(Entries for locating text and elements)
►
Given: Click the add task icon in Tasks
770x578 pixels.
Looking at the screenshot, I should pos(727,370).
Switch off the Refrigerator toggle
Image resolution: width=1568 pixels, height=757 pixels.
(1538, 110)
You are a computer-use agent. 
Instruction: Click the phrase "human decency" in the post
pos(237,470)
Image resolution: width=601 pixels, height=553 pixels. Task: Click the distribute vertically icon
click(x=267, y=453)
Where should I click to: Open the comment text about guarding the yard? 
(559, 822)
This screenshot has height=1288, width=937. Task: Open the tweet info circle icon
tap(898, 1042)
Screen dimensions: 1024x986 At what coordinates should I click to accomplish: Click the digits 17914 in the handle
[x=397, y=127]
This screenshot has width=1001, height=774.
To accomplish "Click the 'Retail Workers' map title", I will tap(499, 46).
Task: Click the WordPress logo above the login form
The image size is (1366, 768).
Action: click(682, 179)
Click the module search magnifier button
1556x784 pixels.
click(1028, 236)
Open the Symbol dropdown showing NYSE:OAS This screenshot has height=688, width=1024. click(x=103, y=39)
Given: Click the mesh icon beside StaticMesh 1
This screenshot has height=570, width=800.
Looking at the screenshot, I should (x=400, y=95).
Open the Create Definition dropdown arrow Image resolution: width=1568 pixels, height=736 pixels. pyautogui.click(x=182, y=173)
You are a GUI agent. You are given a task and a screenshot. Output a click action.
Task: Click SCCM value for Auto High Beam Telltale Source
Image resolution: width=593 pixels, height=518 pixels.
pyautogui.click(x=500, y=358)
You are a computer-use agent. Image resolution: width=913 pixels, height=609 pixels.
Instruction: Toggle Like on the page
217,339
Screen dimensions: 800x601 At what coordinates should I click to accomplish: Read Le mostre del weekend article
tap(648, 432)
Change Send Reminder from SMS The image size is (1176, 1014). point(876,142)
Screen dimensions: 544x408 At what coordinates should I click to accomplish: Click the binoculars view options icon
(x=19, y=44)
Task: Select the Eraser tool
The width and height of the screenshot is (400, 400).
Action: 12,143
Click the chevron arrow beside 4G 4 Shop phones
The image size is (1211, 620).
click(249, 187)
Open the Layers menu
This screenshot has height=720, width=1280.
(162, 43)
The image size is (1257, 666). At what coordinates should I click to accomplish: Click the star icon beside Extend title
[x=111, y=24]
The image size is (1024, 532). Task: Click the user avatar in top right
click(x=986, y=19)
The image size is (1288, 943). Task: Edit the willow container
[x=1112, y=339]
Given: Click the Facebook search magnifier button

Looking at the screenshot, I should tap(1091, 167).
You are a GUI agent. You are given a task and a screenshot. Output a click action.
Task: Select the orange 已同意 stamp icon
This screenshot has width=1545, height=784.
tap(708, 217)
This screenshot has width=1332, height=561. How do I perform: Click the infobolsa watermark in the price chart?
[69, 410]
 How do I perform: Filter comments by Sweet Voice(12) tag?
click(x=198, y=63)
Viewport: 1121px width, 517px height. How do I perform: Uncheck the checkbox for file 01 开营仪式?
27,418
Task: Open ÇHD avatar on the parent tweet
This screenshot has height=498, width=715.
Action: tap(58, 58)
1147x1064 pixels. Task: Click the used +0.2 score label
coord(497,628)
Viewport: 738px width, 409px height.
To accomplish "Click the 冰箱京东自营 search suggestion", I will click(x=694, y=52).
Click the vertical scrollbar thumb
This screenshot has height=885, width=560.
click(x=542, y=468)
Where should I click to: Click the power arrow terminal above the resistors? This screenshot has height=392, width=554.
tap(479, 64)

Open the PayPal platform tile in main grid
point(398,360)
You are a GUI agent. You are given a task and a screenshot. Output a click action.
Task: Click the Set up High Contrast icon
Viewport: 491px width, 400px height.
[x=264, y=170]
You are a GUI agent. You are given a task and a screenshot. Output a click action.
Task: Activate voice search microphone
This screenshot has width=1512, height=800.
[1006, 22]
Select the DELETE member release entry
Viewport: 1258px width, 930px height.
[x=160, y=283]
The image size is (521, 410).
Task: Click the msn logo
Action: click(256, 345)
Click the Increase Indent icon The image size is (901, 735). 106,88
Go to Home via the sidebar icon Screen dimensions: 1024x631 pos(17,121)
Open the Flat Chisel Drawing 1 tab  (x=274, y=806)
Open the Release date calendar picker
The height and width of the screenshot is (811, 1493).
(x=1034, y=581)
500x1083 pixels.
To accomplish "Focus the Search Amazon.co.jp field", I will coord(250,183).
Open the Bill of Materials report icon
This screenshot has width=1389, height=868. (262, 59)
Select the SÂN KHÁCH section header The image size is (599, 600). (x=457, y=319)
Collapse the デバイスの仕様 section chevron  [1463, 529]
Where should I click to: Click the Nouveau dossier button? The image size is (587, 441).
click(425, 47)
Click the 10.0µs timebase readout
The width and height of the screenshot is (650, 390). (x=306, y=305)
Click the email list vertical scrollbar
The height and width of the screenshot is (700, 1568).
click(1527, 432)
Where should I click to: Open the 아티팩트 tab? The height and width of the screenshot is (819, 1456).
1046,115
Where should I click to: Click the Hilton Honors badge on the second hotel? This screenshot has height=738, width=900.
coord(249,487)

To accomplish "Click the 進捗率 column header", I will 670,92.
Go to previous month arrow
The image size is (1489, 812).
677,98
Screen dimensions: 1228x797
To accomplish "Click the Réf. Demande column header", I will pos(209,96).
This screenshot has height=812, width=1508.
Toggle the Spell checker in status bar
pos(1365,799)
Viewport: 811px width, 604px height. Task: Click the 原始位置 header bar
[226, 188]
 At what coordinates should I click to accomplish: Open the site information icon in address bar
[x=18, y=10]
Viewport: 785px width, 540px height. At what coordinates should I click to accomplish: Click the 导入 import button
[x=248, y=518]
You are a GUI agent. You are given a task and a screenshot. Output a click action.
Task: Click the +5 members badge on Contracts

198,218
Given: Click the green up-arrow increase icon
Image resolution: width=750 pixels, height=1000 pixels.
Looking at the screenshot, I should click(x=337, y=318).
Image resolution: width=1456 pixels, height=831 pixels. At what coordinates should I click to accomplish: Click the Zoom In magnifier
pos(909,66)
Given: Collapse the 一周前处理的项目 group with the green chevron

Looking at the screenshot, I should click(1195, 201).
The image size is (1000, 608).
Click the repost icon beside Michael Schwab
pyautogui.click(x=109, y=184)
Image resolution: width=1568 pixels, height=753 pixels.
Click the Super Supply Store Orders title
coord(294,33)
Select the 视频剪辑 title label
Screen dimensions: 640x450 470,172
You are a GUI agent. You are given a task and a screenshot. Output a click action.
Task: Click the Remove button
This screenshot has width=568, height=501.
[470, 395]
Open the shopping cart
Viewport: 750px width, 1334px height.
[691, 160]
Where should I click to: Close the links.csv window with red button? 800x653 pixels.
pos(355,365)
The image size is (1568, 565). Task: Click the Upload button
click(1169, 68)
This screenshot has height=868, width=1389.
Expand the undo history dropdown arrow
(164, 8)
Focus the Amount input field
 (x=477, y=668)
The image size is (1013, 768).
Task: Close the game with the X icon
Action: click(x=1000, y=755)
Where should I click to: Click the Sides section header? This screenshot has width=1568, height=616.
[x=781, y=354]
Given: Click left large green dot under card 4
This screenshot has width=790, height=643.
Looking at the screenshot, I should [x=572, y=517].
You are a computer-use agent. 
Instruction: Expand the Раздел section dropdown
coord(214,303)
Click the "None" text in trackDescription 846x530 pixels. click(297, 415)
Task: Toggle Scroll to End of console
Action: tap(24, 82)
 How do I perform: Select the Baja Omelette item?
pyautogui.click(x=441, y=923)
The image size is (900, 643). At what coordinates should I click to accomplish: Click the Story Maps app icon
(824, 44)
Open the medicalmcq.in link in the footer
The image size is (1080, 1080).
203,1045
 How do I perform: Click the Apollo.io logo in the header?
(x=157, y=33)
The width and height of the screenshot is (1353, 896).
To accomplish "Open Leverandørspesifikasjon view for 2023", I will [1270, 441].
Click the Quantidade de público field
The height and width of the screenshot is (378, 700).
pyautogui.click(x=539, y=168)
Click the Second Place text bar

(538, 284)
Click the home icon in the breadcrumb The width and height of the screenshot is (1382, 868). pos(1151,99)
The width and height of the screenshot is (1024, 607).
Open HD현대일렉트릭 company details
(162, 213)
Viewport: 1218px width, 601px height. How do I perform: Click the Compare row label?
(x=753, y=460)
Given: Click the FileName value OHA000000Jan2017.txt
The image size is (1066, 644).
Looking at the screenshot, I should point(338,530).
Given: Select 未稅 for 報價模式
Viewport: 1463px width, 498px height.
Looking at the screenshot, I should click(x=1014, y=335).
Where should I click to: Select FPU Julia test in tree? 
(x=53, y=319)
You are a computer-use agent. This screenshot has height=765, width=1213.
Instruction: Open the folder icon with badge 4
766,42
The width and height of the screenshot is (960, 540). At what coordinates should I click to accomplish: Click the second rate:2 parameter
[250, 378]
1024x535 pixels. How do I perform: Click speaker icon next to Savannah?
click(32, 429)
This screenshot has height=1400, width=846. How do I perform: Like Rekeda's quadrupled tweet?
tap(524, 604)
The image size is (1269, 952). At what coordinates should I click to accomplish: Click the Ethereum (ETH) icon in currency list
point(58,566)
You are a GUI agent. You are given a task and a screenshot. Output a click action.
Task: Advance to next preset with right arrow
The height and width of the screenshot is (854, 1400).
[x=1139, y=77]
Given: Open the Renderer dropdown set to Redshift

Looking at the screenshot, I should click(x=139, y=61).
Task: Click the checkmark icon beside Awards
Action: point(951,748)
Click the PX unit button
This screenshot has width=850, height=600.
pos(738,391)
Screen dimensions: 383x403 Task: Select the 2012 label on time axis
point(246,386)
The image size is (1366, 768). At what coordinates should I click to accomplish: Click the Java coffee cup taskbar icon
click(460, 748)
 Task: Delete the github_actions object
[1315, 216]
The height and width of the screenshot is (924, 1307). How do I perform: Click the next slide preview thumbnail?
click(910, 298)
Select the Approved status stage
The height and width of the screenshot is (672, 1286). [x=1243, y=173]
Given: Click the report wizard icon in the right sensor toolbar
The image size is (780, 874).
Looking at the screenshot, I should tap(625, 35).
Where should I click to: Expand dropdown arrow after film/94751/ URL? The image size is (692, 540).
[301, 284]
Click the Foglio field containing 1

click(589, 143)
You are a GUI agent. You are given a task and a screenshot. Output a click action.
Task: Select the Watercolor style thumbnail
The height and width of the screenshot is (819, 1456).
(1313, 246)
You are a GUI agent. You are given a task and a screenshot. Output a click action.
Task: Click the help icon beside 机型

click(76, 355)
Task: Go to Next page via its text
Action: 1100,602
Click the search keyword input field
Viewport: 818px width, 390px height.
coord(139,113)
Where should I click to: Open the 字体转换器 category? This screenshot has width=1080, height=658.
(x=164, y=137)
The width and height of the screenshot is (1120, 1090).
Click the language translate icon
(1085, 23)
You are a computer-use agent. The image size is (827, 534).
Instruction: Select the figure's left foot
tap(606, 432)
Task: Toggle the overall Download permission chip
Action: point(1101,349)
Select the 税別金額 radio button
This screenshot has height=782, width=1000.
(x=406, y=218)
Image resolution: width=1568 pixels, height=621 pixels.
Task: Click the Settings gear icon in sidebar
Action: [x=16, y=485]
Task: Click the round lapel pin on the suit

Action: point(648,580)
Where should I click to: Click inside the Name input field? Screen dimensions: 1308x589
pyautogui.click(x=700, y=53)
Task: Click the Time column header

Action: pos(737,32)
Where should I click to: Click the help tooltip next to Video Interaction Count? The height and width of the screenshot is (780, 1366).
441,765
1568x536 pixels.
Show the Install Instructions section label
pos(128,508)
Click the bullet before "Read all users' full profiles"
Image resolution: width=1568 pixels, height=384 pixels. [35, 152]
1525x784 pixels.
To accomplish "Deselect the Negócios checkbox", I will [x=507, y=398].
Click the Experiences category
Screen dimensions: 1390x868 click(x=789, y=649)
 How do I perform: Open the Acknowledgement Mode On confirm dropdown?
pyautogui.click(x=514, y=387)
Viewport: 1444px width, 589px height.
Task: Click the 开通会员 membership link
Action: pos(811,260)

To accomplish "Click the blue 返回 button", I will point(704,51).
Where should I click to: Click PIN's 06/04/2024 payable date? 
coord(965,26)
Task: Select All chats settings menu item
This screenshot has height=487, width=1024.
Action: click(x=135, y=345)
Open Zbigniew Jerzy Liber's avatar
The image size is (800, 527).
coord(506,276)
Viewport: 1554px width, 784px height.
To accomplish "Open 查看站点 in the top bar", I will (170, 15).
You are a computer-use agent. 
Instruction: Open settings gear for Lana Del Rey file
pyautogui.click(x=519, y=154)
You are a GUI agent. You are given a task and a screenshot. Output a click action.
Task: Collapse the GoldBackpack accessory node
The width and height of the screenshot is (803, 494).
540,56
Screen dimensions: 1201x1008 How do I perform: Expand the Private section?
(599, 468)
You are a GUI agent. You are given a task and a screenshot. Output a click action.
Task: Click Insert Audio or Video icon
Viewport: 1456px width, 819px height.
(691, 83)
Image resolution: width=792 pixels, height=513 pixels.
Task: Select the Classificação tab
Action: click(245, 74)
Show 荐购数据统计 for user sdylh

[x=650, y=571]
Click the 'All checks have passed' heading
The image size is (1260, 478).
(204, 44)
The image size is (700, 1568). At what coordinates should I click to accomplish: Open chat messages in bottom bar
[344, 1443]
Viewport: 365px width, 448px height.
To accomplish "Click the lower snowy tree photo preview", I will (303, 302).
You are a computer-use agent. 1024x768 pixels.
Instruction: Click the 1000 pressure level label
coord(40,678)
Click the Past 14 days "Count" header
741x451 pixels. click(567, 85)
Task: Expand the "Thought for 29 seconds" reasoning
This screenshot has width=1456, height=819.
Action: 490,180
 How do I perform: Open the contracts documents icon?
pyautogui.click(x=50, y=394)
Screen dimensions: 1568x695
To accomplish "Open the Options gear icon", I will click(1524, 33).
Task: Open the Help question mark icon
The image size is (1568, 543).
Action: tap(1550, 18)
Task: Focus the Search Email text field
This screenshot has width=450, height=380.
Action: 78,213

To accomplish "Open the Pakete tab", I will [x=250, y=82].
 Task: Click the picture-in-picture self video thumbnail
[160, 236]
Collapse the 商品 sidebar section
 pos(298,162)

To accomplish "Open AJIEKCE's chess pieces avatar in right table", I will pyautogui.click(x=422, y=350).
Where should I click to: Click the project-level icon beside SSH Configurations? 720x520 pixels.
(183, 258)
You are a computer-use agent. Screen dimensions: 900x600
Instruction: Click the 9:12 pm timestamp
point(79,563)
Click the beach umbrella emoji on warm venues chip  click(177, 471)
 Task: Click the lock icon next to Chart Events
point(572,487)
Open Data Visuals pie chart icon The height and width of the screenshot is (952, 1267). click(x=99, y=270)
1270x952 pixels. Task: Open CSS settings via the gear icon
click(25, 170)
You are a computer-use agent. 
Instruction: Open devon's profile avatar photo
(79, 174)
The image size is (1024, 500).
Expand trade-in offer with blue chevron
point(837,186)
◄
**Job**
Turn the lines between the one holding "Given: Click the mesh" and the one holding "click(249, 187)", inclusive, into a Markdown table with columns Row and Line. Leave out blank lines.

**Correct response**
| Row | Line |
|---|---|
| 1 | Given: Click the mesh icon beside StaticMesh 1 |
| 2 | This screenshot has height=570, width=800. |
| 3 | Looking at the screenshot, I should (x=400, y=95). |
| 4 | Open the Create Definition dropdown arrow Image resolution: width=1568 pixels, height=736 pixels. pyautogui.click(x=182, y=173) |
| 5 | You are a GUI agent. You are given a task and a screenshot. Output a click action. |
| 6 | Task: Click SCCM value for Auto High Beam Telltale Source |
| 7 | Image resolution: width=593 pixels, height=518 pixels. |
| 8 | pyautogui.click(x=500, y=358) |
| 9 | You are a computer-use agent. Image resolution: width=913 pixels, height=609 pixels. |
| 10 | Instruction: Toggle Like on the page |
| 11 | 217,339 |
| 12 | Screen dimensions: 800x601 At what coordinates should I click to accomplish: Read Le mostre del weekend article |
| 13 | tap(648, 432) |
| 14 | Change Send Reminder from SMS The image size is (1176, 1014). point(876,142) |
| 15 | Screen dimensions: 544x408 At what coordinates should I click to accomplish: Click the binoculars view options icon |
| 16 | (x=19, y=44) |
| 17 | Task: Select the Eraser tool |
| 18 | The width and height of the screenshot is (400, 400). |
| 19 | Action: 12,143 |
| 20 | Click the chevron arrow beside 4G 4 Shop phones |
| 21 | The image size is (1211, 620). |
| 22 | click(249, 187) |